そう思うと、開堂はもやもやと怒り、そして、劣情に苛まされた。
「……ん、もう、ん……っ、ふ」
「もっと、ほら、キスが足りなくて俺が死んだらどうすんの?七尾のせいだぜ?舌まるめるなよ」
「ンん、っ」
七尾の身体が熱っぽい。七尾も感染しているのだ。
それはそうだ。
こじれた恋愛をしているということにおいて、七尾の右に出るものはいない。
いずれにせよ、現時点では死に至るほどの重篤な症状にならないとわかってはいたが、症状が悪化しないために、七尾には本命のキス、唾液が必要だった。

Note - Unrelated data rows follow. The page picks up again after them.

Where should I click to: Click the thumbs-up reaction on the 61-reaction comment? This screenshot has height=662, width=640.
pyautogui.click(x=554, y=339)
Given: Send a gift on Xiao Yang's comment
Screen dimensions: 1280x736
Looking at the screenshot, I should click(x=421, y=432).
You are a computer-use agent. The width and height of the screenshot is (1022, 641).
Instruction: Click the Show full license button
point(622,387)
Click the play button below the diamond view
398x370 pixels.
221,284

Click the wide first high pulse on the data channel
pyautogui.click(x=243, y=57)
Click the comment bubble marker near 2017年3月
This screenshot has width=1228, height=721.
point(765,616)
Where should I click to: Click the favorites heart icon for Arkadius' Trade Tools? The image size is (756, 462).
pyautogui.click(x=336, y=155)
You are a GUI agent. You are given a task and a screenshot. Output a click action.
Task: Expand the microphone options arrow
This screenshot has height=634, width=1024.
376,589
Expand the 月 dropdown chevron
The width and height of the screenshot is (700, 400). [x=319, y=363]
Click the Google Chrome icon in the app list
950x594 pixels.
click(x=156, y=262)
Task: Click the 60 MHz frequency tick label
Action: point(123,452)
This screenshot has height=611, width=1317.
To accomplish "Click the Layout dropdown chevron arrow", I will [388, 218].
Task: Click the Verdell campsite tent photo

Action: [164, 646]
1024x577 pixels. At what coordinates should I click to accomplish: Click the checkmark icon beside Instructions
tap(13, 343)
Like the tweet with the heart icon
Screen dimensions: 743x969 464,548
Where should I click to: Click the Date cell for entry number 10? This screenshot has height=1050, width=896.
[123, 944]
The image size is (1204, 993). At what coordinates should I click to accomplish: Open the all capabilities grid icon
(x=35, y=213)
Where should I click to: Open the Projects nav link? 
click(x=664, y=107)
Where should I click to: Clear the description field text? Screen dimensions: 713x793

それは年下眼鏡のあいつか、香港人か、または自分。もしくは他の誰かの。
開堂は膝の力が今にもぬけそうな七尾をささえ、その口腔に深く舌をつきさした。
「七尾、もっとできるだろ?……立ってられないのなら、つかまって、……いい子だ、ほら」
「身体が変だ……、」
「感染したのかも」
七尾は絶望の表情をうかべた。
「死んでしまう……」
俺にキスされているそばで何を言うか、と一気に不快になった矢先、七尾はうわごとのようにつぶやく。
「マリに、マリにキスしてもらわないと、」
そうきたか。
さすがの開堂も七尾の娘と闘う気はなかった。
「看病してやるから」
よしよしと頭をなでる。ぐったりもたれかかってきた。
キスキス・スキス菌。
本当に厄介な病気が流行したものだ。